While Montreal is where all the work of the last two years will, hopefully, all come together, it’s actually been two years of hard work from everyone involved to get to the point where we have a game changing framework to conserve and restore nature.

What will Ipieca’s role be when the GBF lands?

When the GBF lands it needs to be turned into on the ground action if we are to make the CBD 2050 vision a reality. Ipieca is all about implementation. For decades now we’ve been bringing nature experts from our members companies together with key stakeholders to share knowledge and distil that knowledge into operational good practice guidance.

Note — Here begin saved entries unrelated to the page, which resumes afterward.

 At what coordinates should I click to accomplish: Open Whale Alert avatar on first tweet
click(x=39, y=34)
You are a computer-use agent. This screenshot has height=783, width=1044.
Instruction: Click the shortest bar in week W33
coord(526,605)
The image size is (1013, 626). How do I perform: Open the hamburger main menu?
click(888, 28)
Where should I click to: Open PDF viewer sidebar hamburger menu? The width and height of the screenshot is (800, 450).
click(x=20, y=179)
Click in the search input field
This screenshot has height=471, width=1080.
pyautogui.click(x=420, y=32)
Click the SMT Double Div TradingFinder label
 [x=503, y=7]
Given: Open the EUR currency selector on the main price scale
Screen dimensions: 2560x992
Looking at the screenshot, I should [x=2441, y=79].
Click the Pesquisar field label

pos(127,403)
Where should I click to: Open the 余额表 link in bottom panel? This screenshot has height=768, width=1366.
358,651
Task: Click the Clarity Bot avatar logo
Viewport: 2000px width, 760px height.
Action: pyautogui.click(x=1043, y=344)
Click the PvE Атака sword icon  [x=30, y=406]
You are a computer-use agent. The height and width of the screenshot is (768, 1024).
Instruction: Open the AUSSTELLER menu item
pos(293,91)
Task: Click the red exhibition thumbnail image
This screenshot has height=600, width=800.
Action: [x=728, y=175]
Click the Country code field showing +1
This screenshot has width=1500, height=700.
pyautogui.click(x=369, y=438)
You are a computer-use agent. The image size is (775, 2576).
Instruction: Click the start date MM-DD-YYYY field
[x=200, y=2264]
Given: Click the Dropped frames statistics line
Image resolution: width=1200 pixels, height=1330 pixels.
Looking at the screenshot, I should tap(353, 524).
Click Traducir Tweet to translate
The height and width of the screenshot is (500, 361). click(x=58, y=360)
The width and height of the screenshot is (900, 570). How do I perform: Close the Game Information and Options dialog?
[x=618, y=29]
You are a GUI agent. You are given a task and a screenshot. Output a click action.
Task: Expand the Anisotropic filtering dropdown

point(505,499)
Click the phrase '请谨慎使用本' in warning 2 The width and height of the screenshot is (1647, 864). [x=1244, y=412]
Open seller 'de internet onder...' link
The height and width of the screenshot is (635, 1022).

Ipieca has been involved in the CBD process since the first COP was held in 1994, and our work on biodiversity and ecosystems services (BES) is underpinned by the UN CBD. The Ipieca-IOGP BES Working Group shares knowledge and develops industry good practice to support an environmental risk-based approach to managing BES, to enable companies to implement the mitigation hierarchy and to mainstream nature positive across the industry. When the GBF lands, given our involvement throughout its development we’ll be in a great position to support its roll out and operationalisation across the industry through knowledge sharing sessions and the development of good practice.

About Steven Dickinson

Steven is the Corporate Biodiversity Expert at TotalEnergies. He oversees the company’s biodiversity programme, including policy, rules, tools and partnerships development. Steven has a technical advisory role, across the company’s value chain, for biodiversity impact assessment and management. In 2018 he spearheaded the company’s adhesion to the ‘Act4Nature’ initiative which resulted in a new set of CEO-lead public biodiversity commitments. In 2020 he led at ExCom level the group's 2020-2025 Biodiversity Ambition, as a contribution to the UN CBD’s post 2020 Global Biodiversity Framework. In 2021, Steven was nominated by IPBES as expert to assist with the scoping of a methodological assessment of business and biodiversity. He is actively engaged with the UN CBD as the sector representative for the CBD’s Informal Advisory Group on Mainstreaming of Biodiversity, as part of the COP15 preparation process.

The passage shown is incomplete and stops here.